[TowerTalk] US Tower: Broken cable, resolution?

D. Rodman, MD rodman@acsu.buffalo.edu
Tue, 28 Mar 2000 07:06:14 -0500 (EST)

Thanks to all readers who offered suggestions on the repair of my 589
tower last month.  I wanted to bring out some points in a second
discussion as the project is nearing resolution, or is it?

#1 Order cables from manufacturer.

The set of replacement cost roughly $300.  I received this in a week after
my phone call.  I was surprised to find NO documentation or explanation on
what cable went where.  The pull down and pull up were obvious.  The
others were almost identical in size and configuration.  Some were only
1/2 inch difference in size.  I did not pay too much attention to this as
the weather got bad again and I knew that absolutely no one would be
available to help me.  I kept calling US Tower and it took two weeks to
get a call back from Bruce.  Unfortunately, he did not have any
documentation for the cable lengths.  He gave me his cell phone number if
I needed help on the weekend and explained that step #1 is to remove the
pull down cable.  I phoned back the following Monday and asked the
secretary to FAX me the cable diagram or explanation of what goes where.
I was told there is no such information and Bruce will call.  Still

#2 Do it yourself.
____
EXERCISES TO COMPLETE:
1) In the tower repair post, swap "readers" for "subscribers" and write out the part starting at "[TowerTalk] US Tower: Broken" and ending at "resolution, or is it?".
2) Why, according to the tower repair post, did the writer not pay much attention to the small size differences among the replacement cables?
____
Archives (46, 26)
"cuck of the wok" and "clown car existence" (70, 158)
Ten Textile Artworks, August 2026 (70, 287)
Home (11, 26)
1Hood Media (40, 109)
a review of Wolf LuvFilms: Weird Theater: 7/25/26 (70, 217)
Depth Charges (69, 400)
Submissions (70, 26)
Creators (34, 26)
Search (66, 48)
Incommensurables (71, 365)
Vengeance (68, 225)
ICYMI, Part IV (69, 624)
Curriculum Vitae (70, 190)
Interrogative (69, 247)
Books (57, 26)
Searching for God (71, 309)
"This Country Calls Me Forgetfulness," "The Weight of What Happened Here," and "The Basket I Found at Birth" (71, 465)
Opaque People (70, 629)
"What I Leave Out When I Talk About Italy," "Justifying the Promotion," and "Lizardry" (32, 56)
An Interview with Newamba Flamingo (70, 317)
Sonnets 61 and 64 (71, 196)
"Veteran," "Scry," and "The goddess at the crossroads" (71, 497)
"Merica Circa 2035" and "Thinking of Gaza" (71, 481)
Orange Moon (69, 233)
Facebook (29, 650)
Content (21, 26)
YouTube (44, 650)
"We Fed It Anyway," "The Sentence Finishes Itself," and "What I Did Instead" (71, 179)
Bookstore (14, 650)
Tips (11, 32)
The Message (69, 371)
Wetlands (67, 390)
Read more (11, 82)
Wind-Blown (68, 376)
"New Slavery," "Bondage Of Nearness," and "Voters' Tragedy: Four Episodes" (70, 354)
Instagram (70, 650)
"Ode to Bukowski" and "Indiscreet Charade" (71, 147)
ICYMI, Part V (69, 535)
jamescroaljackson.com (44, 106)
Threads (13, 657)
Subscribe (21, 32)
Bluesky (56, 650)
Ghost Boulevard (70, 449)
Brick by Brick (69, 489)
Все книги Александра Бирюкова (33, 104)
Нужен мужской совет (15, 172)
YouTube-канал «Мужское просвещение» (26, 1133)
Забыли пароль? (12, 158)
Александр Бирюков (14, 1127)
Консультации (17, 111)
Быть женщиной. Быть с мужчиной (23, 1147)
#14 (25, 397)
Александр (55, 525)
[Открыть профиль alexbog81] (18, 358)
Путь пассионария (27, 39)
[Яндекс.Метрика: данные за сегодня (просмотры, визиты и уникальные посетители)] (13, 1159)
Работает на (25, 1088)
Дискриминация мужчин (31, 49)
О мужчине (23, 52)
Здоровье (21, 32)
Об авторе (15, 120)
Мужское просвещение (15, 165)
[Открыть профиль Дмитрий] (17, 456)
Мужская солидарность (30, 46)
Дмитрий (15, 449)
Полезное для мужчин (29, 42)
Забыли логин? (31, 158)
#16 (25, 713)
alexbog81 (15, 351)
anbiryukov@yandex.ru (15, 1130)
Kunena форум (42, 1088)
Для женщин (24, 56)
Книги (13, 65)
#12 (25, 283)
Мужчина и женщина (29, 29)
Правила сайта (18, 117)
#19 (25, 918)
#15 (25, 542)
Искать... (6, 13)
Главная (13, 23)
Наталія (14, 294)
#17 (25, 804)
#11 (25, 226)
____
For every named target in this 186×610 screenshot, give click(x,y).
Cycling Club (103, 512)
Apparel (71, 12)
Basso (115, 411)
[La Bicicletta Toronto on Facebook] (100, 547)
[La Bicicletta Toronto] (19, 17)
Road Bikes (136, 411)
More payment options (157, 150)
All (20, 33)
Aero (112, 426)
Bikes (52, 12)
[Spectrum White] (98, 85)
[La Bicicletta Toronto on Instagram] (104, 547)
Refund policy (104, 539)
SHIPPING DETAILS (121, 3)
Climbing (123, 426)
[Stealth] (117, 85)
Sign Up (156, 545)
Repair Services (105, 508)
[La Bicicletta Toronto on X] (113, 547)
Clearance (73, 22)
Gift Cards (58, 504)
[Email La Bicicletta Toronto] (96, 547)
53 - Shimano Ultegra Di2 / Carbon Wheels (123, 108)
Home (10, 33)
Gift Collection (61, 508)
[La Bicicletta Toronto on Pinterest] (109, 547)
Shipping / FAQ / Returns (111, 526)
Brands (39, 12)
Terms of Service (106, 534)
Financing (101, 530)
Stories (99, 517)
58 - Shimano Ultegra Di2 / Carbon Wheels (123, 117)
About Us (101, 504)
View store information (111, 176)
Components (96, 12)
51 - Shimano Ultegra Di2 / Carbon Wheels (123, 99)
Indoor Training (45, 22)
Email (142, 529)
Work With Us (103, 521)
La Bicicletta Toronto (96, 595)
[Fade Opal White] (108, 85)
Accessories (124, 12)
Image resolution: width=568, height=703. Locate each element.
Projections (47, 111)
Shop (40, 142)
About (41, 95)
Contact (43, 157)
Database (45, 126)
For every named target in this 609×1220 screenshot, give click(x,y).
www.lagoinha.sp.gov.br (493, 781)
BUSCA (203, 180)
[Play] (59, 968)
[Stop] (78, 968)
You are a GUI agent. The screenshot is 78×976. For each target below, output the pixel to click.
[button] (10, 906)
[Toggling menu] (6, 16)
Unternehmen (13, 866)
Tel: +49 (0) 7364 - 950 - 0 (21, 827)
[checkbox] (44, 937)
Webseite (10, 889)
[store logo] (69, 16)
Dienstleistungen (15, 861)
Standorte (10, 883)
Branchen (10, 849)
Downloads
____
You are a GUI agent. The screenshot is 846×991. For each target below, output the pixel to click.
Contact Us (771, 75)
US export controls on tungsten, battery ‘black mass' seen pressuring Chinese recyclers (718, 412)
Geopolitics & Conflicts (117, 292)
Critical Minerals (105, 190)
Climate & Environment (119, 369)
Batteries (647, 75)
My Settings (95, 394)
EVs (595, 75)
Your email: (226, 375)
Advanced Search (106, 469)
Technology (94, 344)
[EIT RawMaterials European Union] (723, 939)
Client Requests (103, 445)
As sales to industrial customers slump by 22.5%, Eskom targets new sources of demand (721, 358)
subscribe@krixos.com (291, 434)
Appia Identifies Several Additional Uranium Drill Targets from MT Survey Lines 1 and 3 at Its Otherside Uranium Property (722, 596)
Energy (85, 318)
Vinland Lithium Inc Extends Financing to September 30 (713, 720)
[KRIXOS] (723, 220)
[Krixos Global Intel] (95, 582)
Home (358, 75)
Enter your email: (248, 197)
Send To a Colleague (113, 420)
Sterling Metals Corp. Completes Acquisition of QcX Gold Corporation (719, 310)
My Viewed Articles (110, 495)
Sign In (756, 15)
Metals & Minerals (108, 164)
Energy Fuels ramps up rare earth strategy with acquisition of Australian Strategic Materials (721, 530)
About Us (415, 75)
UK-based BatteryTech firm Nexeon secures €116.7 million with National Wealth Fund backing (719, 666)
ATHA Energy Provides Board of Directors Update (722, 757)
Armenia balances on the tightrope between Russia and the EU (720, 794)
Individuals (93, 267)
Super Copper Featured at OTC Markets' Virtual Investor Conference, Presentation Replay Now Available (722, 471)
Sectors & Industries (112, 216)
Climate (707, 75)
____
THE RESULTS:
1)
[TowerTalk] US Tower: Broken cable, resolution?

D. Rodman, MD rodman@acsu.buffalo.edu
Tue, 28 Mar 2000 07:06:14 -0500 (EST)

Thanks to all subscribers who offered suggestions on the repair of my 589
tower last month.  I wanted to bring out some points in a second
discussion as the project is nearing resolution, or is it?

2) The weather had turned bad again, and the writer knew that no one at all would be available to help.